Fast represents the speed at which the tradesperson completes the project and quality signifies the level of craftsmanship and excellence.
The tradesperson is simply saying it’s unreasonable for a client to expect to get all three. There is a trade-off and the client should choose what to forgo: Fast and good = expensive Fast and cheap = low quality * Good and cheap = takes time.
What is the CAP theorem?
In the tradesperson analogy, you are faced with a trade-off, similar to the CAP theorem. The CAP theorem uses the same type of logic in distributed systems.
A distributed system is made up of multiple nodes storing data and can only deliver two of three desired characteristics: Consistency(C), Availability(A), and Partition tolerance(P).
Consistency
Consistency means every read request from clients receives the most recent write. All clients see the same data no matter which node they are connected to.

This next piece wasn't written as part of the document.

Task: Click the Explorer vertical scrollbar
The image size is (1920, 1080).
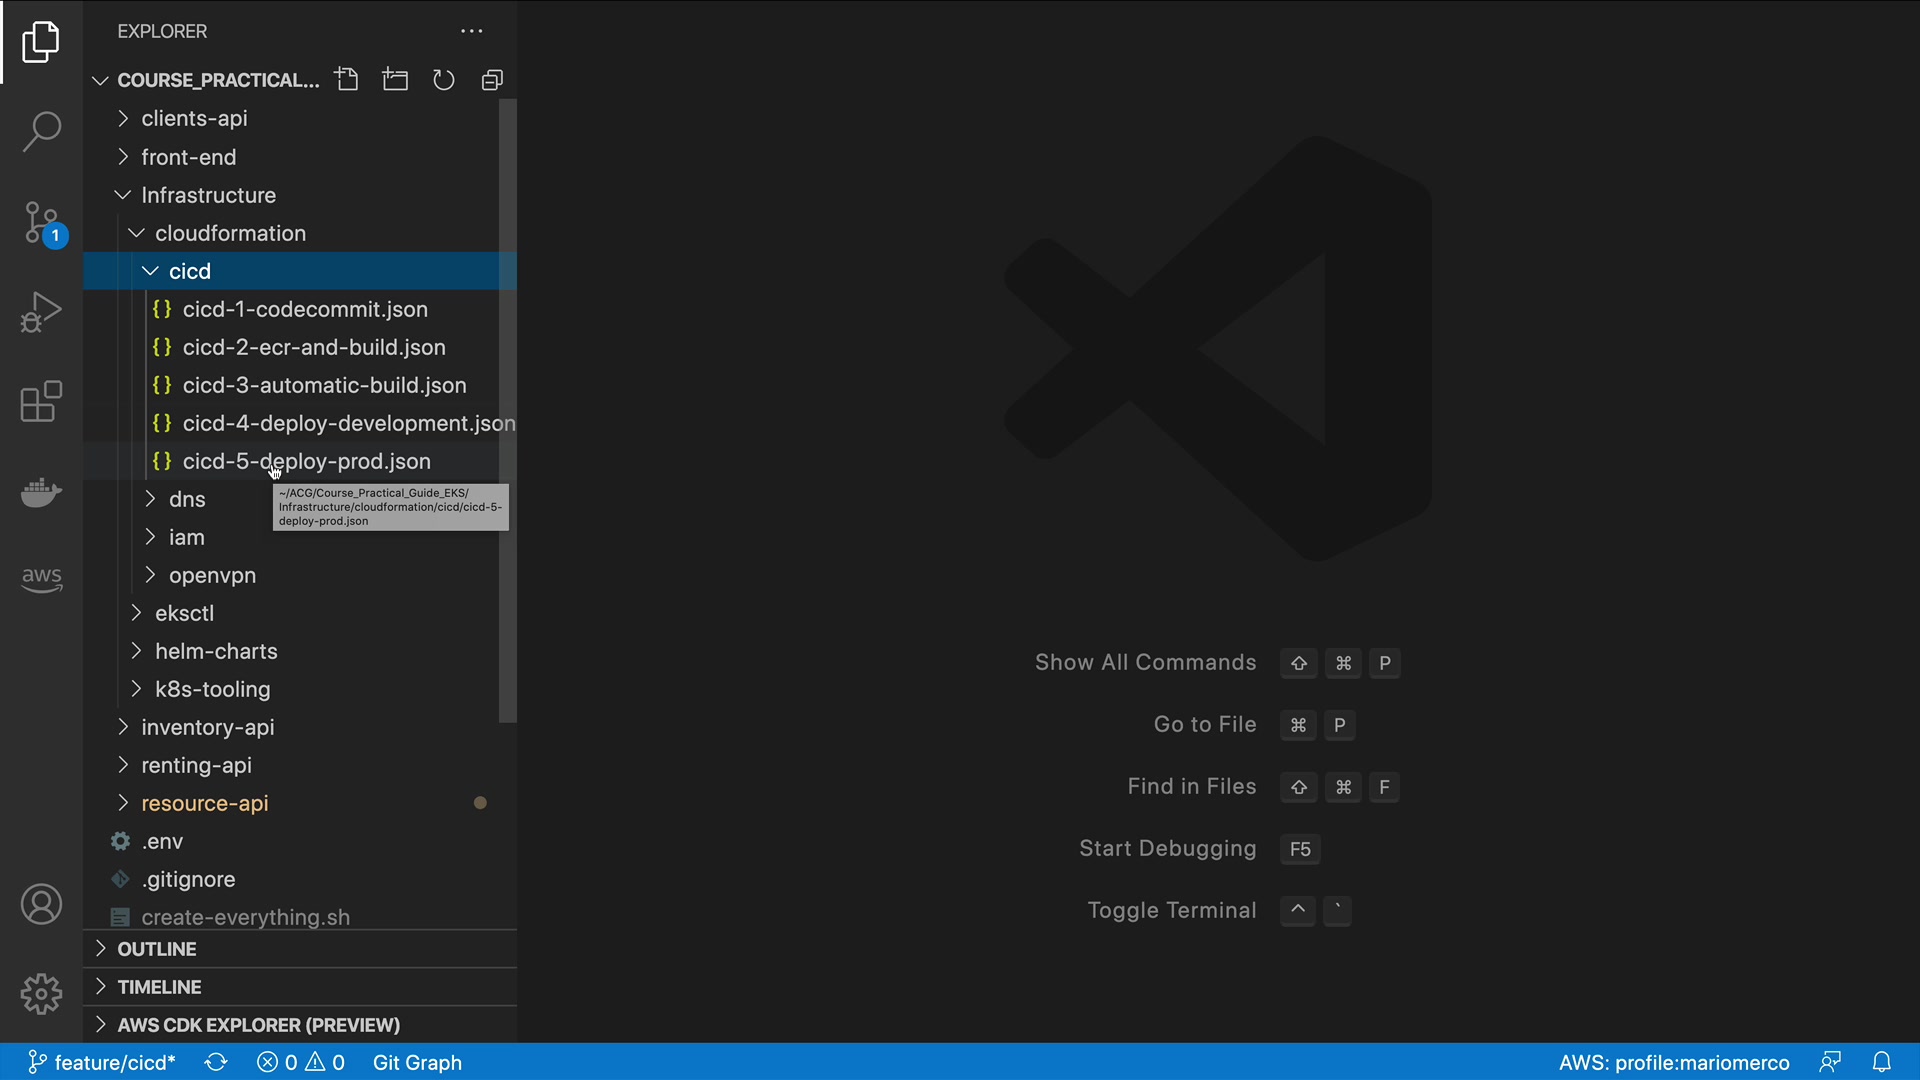Action: (508, 410)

For this to happen, whenever there is a write in a database node, the data should be replicated to all other database nodes. In other words, updates to the system are immediately reflected in all nodes. The data should be consistent.
Availability
Availability means that any client making a request should always get a valid response even when some nodes are down or unavailable.
Partition Tolerance
A partition is a communication break, which happens when there is a lost or delayed connection between 2 or more nodes in a distributed system. Partition tolerance means that the nodes cluster should continue functioning despite a number of communication breakdowns between nodes.

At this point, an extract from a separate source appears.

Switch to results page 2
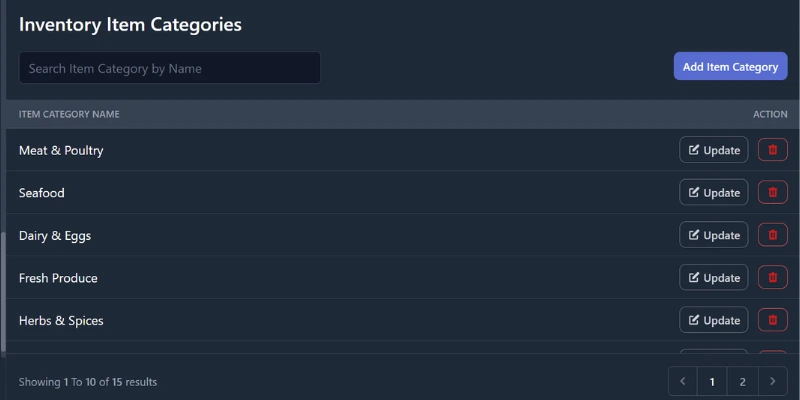Image resolution: width=800 pixels, height=400 pixels. [742, 381]
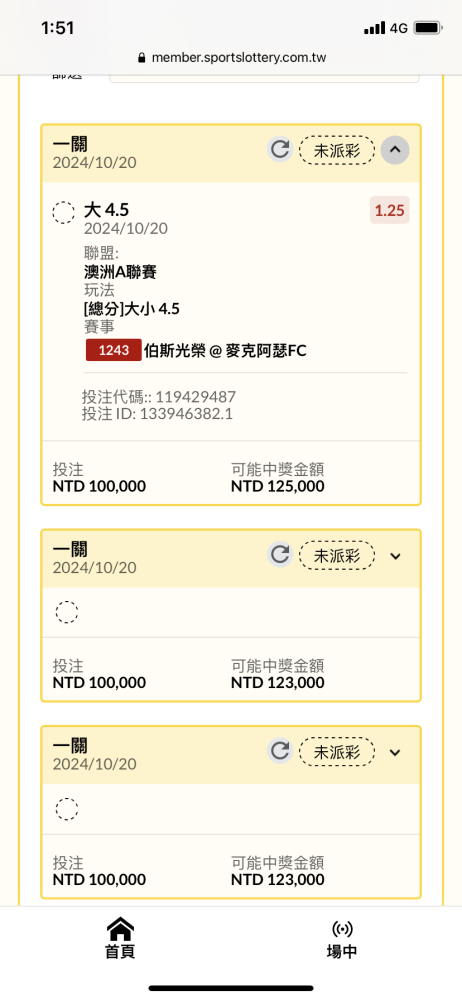Expand the third bet card's details chevron
Image resolution: width=462 pixels, height=1000 pixels.
pyautogui.click(x=395, y=753)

To make it easier to understand, let’s look at a concrete real-world example.
Real World Example
Let’s say you have developed a system and it gets quite popular. You decide to scale horizontally by increasing 2 database nodes(n2 and n3) in order to serve clients’ requests more effectively.
Ideal situation
When data is written on the n1, it is replicated to the other nodes(n2 and n3). Both data consistency and system availability are achieved. This is an example of a CA (consistency and availability) system.
A CA system cannot exist in real-world applications since network failure is unavoidable. Network partitioning generally has to be tolerated.
Normal situation
In the real world, network partition cannot be avoided, and when it occurs we must choose either consistency(CP) or availability(AP). When n3 goes down and it cannot communicate with n1 and n2, if clients write to n1 and n2, the data cannot be propagated to n3. This means n3 will have stale data when a user makes a request via this node.

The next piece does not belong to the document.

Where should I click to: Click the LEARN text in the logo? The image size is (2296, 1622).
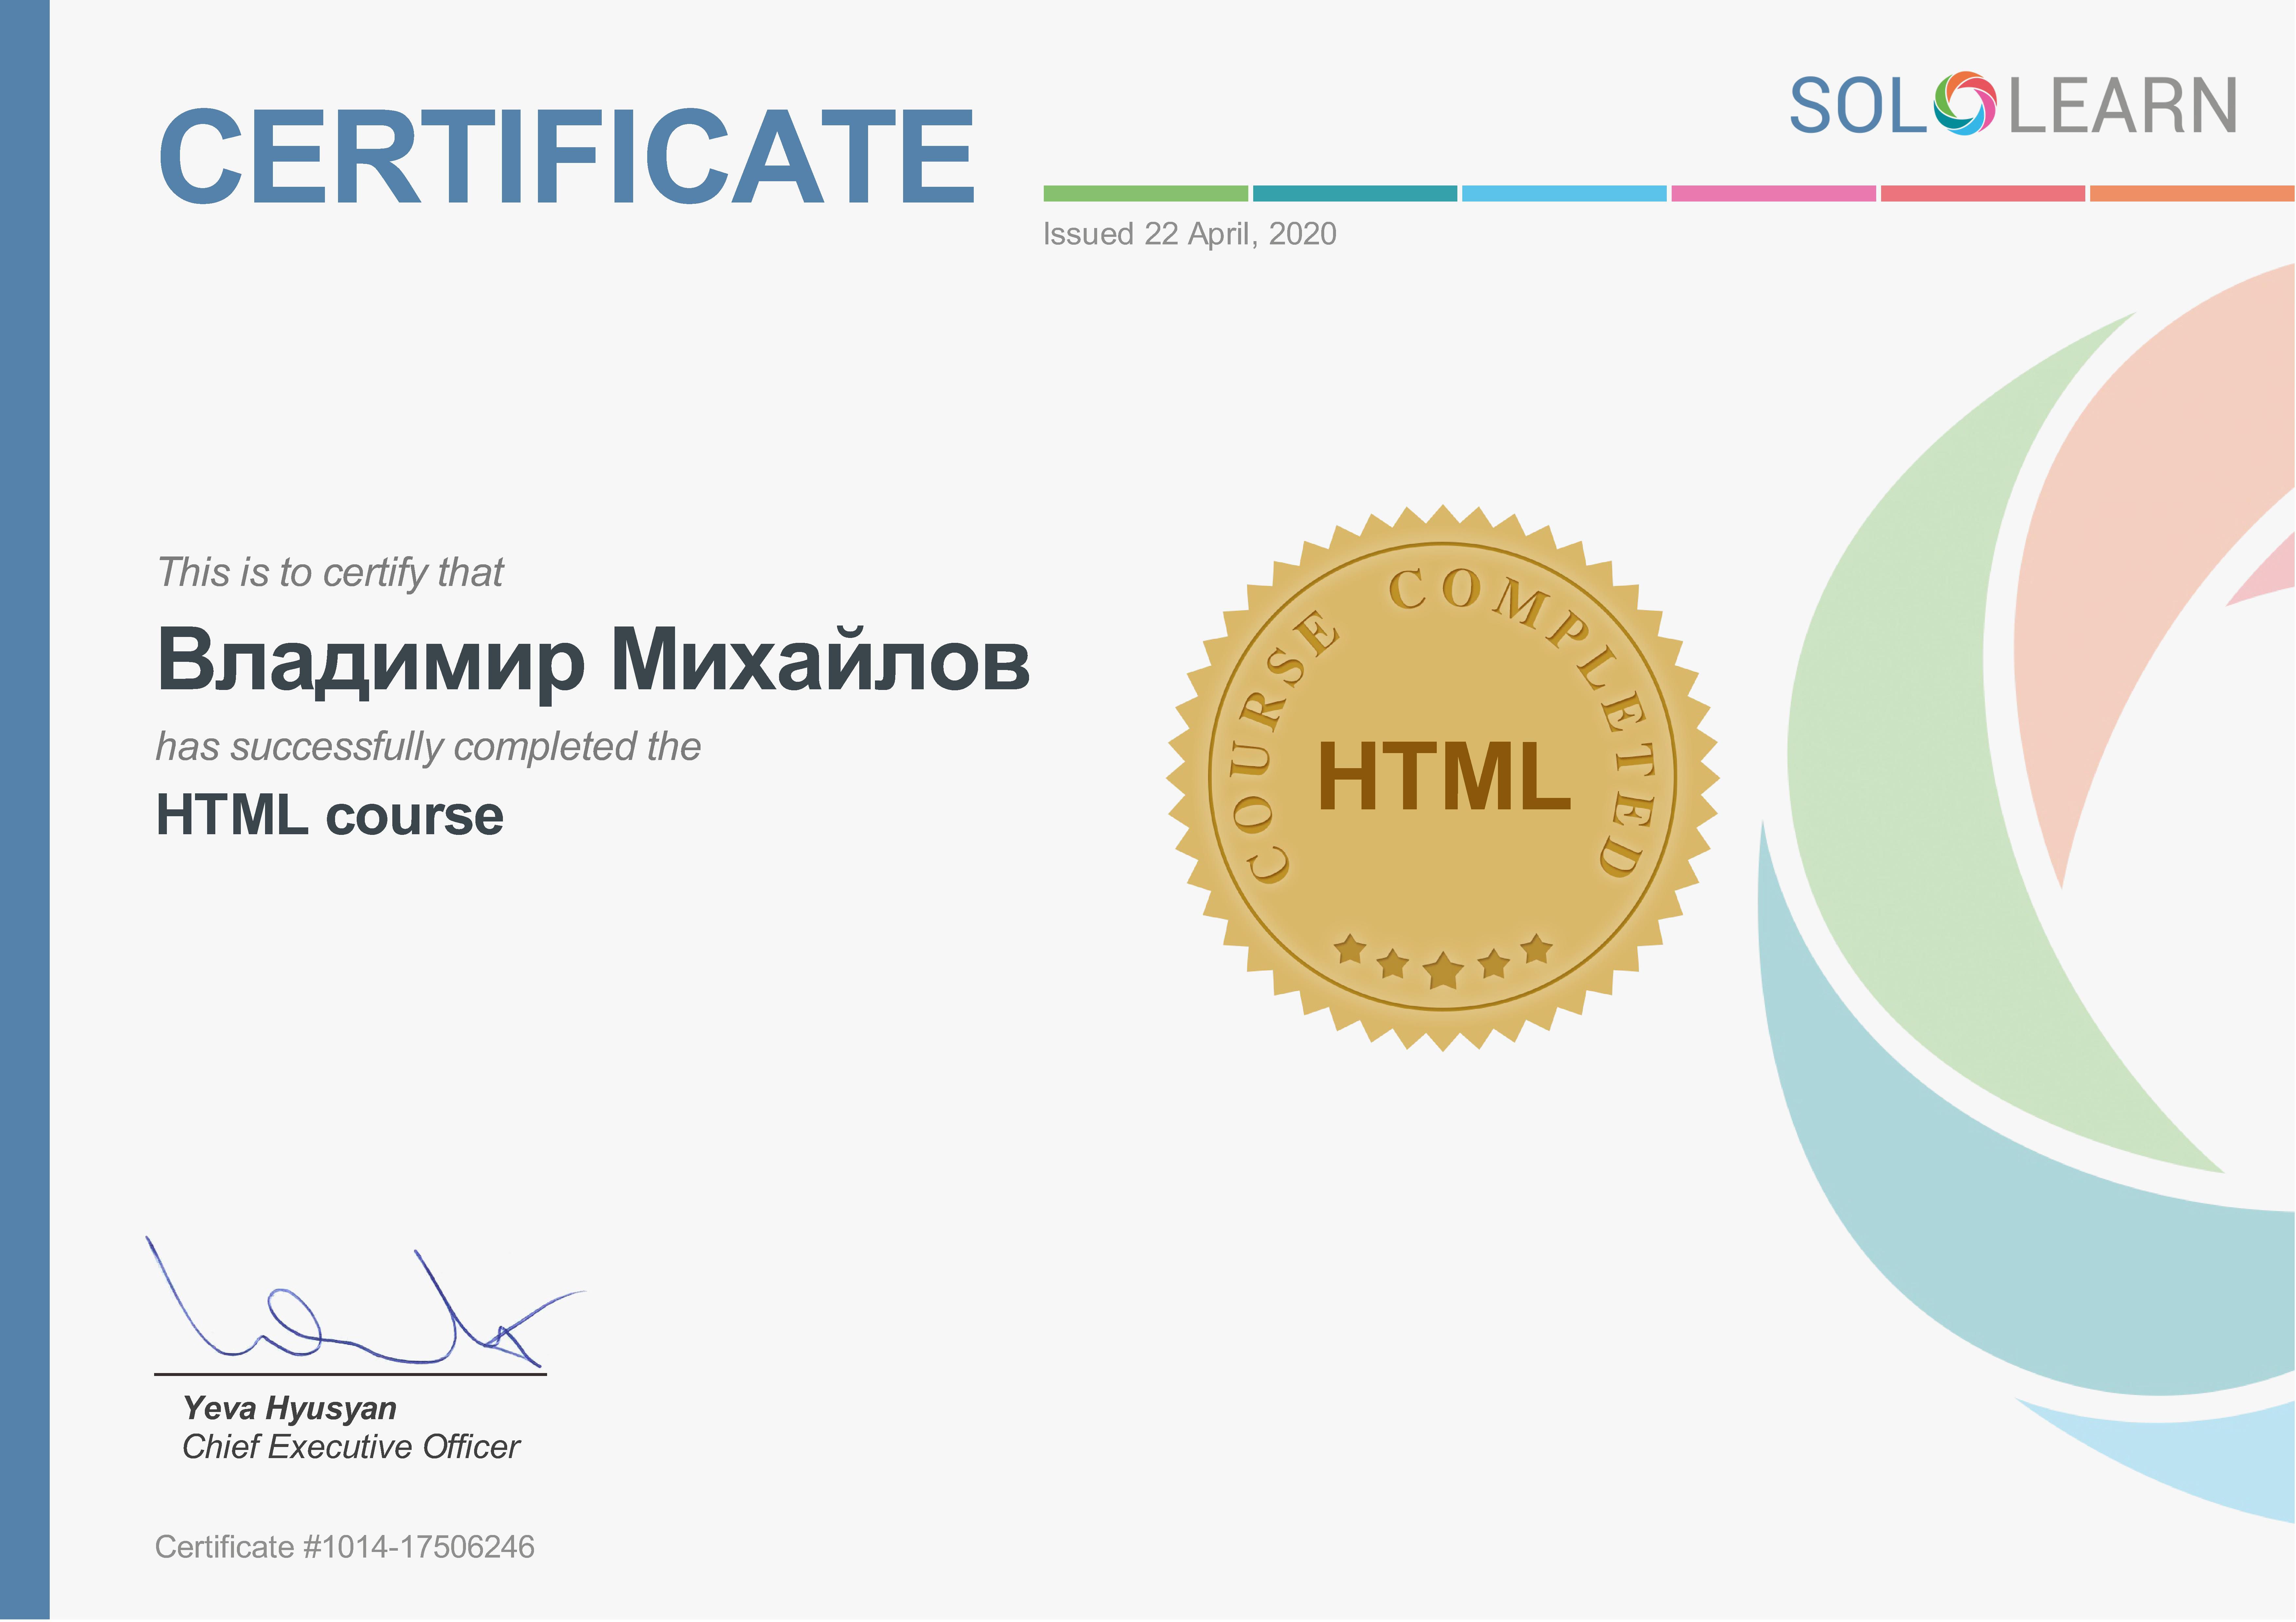click(2122, 107)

A CP (consistency and partition tolerance) system like a bank will choose consistency over availability. They must block all write operations to nodes n1 and n2, to avoid data inconsistencies among the 3 nodes which will make the system to be unavailable.
Bank systems have extremely high consistency requirements, for instance, it’s crucial for a bank to display the latest bank balance of a client to avoid over withdrawal.
If data inconsistency occurs due to network partition, the system should be unavailable and return an error until data inconsistencies are resolved.
An AP (availability and Partition Tolerance) system will keep accepting client data reads even when the data is stale. n1 and n2 data nodes will keep accepting data writes and the data will be synced once the data partition is resolved.
This architecture is popular in systems like social media platforms where users’ uninterrupted access and interaction with the system are prioritized. Social media users can continue browsing through the content even if the data is stale.
Conclusion
Distributed systems make a group of computer nodes work together to achieve high computing power and high system availability that was not available in the past.
The system has a lower latency, a higher throughput, and a near 100% uptime.
Distributed systems offer many benefits, however, according to the CAP theorem, you can only prioritize two out of the three properties:
Consistency
Availability
Partition tolerance.
This simply means, in the event of a network partition, you have to choose whether to prioritize system availability and sacrifice consistency or vice versa.
It’s important to note that the CAP theorem does not provide a prescriptive answer but rather highlights the trade-offs that need to be considered in distributed system design. Different systems may make different choices based on their specific requirements and constraints.